XPathDocument Stream closing

Today I encountered a really annoying documentation bug in the xml side of .net. Whenever you create an XPathDocument using the Stream based constructor, whenever the construction returns, your stream is closed.

                  documentStream = new MemoryStream();

                  XslFoEngine.CopyStream(message.BodyStream,documentStream);

                  documentStream.Position = 0;

                  XPathDocument document = new XPathDocument(documentStream); 

You wouldn’t expect the Stream to be closed, but it is. What is happening behind the scene is that the following constructors wrap whatever you throw at them with an XmlTextReader object, call the Init(XmlReader) method, which itself close the reader, in turn closing the stream.

Initializes a new instance of the XPathDocument class.
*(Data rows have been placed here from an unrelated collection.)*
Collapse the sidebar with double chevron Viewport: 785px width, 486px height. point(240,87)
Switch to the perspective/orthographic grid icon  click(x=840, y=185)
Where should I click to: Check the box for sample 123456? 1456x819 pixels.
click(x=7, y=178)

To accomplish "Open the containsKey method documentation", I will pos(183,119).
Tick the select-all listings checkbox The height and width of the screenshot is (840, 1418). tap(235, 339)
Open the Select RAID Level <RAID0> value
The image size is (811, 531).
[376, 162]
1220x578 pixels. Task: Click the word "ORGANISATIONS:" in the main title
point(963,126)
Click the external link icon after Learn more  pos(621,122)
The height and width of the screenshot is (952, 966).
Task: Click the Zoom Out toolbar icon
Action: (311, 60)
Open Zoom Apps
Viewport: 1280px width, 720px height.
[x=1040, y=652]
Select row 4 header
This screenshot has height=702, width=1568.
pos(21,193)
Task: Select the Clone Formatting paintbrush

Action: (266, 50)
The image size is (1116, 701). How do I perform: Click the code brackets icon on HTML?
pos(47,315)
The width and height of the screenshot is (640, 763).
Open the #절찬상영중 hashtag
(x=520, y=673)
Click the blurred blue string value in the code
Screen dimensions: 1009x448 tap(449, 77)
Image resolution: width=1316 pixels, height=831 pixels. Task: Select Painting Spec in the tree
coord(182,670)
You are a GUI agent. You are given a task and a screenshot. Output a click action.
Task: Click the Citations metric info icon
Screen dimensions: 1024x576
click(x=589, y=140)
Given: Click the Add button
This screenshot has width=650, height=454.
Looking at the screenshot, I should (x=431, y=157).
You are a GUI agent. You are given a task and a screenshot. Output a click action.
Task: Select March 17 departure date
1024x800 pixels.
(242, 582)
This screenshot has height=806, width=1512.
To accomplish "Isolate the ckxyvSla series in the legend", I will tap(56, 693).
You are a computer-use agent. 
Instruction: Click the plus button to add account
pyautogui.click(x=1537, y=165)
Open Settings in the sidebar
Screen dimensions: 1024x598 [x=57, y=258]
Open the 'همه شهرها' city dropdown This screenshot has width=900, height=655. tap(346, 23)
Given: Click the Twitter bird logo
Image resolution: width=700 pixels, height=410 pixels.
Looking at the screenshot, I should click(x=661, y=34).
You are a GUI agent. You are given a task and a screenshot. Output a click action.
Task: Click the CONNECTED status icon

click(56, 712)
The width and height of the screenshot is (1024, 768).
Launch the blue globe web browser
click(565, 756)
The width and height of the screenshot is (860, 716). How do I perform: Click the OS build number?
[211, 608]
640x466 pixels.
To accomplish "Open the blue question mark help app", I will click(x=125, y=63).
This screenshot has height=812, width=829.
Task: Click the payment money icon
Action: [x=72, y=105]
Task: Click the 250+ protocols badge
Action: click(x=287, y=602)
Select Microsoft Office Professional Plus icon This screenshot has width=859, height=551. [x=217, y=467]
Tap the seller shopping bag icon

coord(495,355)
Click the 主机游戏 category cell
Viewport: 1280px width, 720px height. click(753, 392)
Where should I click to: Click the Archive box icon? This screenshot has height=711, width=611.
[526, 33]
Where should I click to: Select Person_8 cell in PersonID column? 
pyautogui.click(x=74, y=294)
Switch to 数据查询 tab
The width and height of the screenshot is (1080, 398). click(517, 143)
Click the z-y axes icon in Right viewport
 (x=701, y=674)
[Visual Basic] Public Sub New(Stream)

[C#]public XPathDocument(Stream);

[C++] public: XPathDocument(Stream*);

[JScript] public function XPathDocument(Stream);

Initializes a new instance of the XPathDocument class.

[Visual Basic] Public Sub New(String)

[C#]public XPathDocument(string);

[C++] public: XPathDocument(String*);

[JScript] public function XPathDocument(String);

Initializes a new instance of the XPathDocument class.

[Visual Basic] Public Sub New(TextReader)

[C#]public XPathDocument(TextReader);

[C++] public: XPathDocument(TextReader*);

[JScript] public function XPathDocument(TextReader);

Initializes a new instance of the XPathDocument class.

[Visual Basic] Public Sub New(XmlReader)

[C#]public XPathDocument(XmlReader);

[C++] public: XPathDocument(XmlReader*);

[JScript] public function XPathDocument(XmlReader);

Initializes a new instance of the XPathDocument class.

[Visual Basic] Public Sub New(String, XmlSpace)

[C#]public XPathDocument(string, XmlSpace);

Only way to go around the problem, create the reader yourself, but don’t close it.

                  documentStream = new MemoryStream();

                  XslFoEngine.CopyStream(message.BodyStream,documentStream);

                  documentStream.Position = 0;

                  XPathDocument document = new XPathDocument(new XmlTextReader(documentStream));

PS: I will respond to IanG comments on my ReaderWriterLock entry with some statistics later this week on when / how to use this pattern (high contention), as I fully agree with him that you shouldn’t just assume without testing. In this specific case, the contention is really high on a very high load long living threads environment. More on that later.